My daughter usually hates spelling. I think I started her off with a level that was too difficult for her, and she finds it frustrating. Even though spelling is not her strongest subject, she loves playing a new spelling game that I discovered, called Rocket to the Moon. Not only is it fun, it can be used in single student homeschools, homeschools with multiple ages, or even in the classroom! Here are the simple rules to this fun game.
The basic premise of this game is to be the first person to get your rocket ship to the moon. You can also make a rule that the person that is closest to the moon at the end of the game wins, if you run out of spelling words first. You need a rocket ship for every player, and a game board. I made my board by drawing a picture of a moon on the top of a sheet of lined notebook paper, and I wrote the numbers one through twelve on different lines underneath the moon.
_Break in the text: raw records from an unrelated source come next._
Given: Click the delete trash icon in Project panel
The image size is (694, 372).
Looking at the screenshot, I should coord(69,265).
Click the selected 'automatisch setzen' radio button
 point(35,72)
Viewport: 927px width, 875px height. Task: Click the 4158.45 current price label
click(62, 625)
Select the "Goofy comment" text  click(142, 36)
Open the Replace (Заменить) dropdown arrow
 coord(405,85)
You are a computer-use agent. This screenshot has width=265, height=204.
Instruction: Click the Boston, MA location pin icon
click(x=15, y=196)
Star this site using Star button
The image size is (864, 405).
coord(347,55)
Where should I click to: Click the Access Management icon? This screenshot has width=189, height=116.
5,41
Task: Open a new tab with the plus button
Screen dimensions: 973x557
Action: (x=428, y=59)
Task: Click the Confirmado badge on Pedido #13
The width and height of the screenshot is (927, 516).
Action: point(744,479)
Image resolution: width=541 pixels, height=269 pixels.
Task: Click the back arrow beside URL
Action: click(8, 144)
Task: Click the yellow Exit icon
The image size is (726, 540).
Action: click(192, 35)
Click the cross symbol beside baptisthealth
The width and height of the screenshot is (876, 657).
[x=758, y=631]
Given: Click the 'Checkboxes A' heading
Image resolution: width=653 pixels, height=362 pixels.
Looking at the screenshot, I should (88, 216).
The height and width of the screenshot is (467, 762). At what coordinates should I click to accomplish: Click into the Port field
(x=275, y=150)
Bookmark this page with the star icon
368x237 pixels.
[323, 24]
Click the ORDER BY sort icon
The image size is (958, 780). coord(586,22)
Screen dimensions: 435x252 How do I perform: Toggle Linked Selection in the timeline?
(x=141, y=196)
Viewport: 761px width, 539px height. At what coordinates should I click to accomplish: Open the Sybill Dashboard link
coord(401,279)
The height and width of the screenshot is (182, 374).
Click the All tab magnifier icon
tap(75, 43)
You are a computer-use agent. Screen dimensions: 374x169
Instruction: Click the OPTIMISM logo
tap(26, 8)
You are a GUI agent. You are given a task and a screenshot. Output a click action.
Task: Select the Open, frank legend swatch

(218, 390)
You can use whatever number of lines that you want. I made the rocket ships by cutting out small, rounded triangles out of notebook paper. I put an L on my daughter’s rocket ship, and an M for Mommy on my rocket ship. I color little orange flames on the bottom of each ship. If you are playing this game in a classroom, you can draw the board on the chalkboard.
When you spell a spelling word right, you get to move up one space. In our game, since there are 12 spaces, you have to spell 12 words correctly to reach the moon.
Variation: One-Child Homeschool
Since my daughter is currently the only child learning how to spell in my house, I play it with her. We take turns asking each other questions. I ask her spelling words. When we first started playing this game, I had her make up her own questions, but she’d usually ask questions like “where did I get this toy from?” She didn’t even know the answer to half the questions, so we changed the rule. She now picks a question from a Trivial Pursuit game for me to answer. If I get the trivia question right on my turn, I move forward.
Variation: Multiple Child Homeschool
If you have more than one child in your homeschool, you can play this game as a family, even if they are in different grade levels. During each child’s turn, you ask them a word from their individual spelling list. The older kids will have to spell more difficult words, but each child has the same chance of winning.
Variation: Classroom Setting
If you are playing this in a classroom, there are probably too many students for each child to get their own rocket ship. Divide the class into teams, and have each team take turns spelling the words. Whatever team reaches the moon first, wins.
Variation: Other Subjects
This game doesn’t have to be limited to spelling words. You can ask science questions, history questions, or any other subjects that your students are studying. The basic premise remains the same, only the questions are different.
My daughter likes this game so much, I told her that she didn’t have to practice her spelling words yesterday, and she requested to play the game anyway. Not bad for a child who dreads spelling class!